(What to do)
Begin at the line containing "Task: Open the View menu" in the data below and go on through the line containing "You are a computer-use agent. Image", repeating each line exactly; include both ends and no other line.

(Listed records)
***

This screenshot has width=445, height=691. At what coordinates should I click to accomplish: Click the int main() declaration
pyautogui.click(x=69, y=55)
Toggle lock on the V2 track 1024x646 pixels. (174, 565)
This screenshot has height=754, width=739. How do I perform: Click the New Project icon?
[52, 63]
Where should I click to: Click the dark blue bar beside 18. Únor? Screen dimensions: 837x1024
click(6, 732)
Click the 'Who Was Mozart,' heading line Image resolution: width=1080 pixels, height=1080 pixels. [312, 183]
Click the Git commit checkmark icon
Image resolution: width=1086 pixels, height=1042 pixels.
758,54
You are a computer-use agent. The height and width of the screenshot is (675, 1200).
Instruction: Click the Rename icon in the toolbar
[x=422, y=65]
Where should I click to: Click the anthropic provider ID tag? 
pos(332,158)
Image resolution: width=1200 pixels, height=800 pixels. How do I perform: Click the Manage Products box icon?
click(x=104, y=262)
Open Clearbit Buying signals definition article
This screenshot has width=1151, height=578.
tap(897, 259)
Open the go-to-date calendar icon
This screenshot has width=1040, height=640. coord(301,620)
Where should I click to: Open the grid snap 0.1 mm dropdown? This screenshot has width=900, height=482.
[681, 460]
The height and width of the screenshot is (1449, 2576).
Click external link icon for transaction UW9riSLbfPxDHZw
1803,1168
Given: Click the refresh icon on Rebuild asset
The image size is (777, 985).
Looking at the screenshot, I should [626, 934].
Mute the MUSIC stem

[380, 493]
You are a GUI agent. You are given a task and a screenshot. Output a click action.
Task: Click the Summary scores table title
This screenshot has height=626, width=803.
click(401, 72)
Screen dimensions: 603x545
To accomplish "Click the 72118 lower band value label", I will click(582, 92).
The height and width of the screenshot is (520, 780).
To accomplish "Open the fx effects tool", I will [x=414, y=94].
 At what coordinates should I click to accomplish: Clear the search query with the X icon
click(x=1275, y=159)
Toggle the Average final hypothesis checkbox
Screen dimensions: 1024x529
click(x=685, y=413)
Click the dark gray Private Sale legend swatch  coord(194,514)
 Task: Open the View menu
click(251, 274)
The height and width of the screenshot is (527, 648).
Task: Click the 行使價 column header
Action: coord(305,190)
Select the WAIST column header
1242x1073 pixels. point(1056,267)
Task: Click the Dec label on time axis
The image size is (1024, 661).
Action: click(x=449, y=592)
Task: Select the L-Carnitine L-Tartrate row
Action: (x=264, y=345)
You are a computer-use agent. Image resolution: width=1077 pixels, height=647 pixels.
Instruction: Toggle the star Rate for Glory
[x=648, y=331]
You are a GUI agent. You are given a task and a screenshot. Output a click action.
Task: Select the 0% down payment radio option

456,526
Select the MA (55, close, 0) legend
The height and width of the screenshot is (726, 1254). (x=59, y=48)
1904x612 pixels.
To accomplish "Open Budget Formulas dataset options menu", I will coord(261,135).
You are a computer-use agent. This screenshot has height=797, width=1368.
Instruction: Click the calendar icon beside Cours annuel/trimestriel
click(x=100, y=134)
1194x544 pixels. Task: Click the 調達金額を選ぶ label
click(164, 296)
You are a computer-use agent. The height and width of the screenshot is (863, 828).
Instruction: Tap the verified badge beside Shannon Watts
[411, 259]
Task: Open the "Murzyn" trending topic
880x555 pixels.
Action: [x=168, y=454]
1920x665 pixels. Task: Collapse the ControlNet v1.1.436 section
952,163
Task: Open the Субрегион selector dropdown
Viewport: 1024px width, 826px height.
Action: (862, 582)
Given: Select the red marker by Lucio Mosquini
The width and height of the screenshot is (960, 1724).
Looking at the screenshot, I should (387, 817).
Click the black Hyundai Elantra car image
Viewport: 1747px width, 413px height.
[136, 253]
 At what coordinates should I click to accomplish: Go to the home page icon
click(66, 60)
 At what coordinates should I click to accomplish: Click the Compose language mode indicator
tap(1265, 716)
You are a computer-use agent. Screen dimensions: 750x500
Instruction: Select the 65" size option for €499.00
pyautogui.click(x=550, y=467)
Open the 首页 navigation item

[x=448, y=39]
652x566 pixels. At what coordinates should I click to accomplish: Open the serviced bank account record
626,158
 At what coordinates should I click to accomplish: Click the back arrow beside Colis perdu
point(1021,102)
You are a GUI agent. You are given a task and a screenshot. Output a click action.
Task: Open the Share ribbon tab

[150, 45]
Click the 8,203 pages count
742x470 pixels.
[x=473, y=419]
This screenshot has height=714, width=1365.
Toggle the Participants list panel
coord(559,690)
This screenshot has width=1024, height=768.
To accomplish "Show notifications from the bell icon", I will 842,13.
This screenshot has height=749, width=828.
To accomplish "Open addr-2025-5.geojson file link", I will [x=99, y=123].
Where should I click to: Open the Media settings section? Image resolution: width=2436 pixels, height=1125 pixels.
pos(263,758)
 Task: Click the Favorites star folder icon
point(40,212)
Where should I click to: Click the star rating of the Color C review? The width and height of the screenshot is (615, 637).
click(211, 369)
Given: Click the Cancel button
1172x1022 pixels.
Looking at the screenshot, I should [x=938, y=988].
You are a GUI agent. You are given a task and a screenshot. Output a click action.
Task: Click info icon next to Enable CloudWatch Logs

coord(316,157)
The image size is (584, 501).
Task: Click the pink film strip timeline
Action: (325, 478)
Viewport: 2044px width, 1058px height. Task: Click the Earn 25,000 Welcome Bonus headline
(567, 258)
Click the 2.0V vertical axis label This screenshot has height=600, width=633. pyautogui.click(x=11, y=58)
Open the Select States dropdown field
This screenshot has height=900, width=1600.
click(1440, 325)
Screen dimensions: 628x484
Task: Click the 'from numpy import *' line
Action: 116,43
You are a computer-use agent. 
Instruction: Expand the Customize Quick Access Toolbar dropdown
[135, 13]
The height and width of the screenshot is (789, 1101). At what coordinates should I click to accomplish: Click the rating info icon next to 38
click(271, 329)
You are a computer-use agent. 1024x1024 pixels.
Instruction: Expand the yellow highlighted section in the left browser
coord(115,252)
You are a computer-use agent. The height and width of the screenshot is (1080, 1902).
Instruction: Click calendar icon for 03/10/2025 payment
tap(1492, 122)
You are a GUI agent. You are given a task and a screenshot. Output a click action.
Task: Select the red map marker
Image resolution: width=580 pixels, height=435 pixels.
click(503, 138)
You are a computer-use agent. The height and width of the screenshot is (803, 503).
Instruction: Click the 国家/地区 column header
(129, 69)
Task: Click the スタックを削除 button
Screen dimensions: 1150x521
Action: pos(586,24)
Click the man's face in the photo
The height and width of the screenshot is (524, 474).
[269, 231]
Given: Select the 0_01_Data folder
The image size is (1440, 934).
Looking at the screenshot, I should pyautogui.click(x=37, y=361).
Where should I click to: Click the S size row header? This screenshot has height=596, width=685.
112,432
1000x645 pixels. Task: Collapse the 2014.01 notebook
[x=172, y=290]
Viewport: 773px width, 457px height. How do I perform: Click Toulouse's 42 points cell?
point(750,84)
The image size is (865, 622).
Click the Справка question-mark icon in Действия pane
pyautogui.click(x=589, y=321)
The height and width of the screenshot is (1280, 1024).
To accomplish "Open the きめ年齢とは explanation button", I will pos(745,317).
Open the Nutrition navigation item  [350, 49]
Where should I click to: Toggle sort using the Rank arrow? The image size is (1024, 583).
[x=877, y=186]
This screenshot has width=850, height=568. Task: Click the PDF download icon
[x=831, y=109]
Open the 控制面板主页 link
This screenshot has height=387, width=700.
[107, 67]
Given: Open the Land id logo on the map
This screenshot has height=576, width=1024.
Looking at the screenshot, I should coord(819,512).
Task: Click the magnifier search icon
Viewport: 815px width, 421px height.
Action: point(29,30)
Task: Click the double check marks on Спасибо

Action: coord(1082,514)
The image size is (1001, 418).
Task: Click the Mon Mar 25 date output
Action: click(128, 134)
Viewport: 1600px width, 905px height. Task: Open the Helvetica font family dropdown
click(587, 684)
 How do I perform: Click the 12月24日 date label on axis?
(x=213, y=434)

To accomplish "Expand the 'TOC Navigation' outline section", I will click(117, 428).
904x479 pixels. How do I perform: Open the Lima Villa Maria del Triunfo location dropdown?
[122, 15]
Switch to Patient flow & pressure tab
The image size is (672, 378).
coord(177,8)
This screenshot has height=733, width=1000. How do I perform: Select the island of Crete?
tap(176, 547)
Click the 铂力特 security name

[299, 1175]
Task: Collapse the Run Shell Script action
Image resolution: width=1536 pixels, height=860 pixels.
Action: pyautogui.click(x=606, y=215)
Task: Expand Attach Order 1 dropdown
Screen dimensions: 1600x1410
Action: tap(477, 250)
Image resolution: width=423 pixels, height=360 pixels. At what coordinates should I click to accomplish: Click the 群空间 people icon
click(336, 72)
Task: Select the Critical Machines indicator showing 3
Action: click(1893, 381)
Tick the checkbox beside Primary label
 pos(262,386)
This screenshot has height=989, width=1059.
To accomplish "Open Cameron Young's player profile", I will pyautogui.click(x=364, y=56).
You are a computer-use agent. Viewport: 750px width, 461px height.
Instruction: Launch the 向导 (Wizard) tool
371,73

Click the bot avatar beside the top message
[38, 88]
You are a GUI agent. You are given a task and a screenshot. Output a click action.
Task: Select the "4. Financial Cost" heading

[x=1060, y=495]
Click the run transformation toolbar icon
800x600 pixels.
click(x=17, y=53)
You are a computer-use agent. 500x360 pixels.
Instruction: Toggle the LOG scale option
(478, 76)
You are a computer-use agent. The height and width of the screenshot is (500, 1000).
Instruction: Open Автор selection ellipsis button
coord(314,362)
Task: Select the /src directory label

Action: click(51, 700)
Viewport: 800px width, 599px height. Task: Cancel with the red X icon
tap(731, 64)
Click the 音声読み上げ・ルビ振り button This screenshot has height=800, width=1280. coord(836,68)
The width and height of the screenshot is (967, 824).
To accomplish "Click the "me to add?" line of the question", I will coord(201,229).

***

(Completed task)
 Task: Open the View menu
click(251, 274)
The height and width of the screenshot is (527, 648).
Task: Click the 行使價 column header
Action: coord(305,190)
Select the WAIST column header
1242x1073 pixels. point(1056,267)
Task: Click the Dec label on time axis
The image size is (1024, 661).
Action: click(x=449, y=592)
Task: Select the L-Carnitine L-Tartrate row
Action: (x=264, y=345)
You are a computer-use agent. Image resolution: width=1077 pixels, height=647 pixels.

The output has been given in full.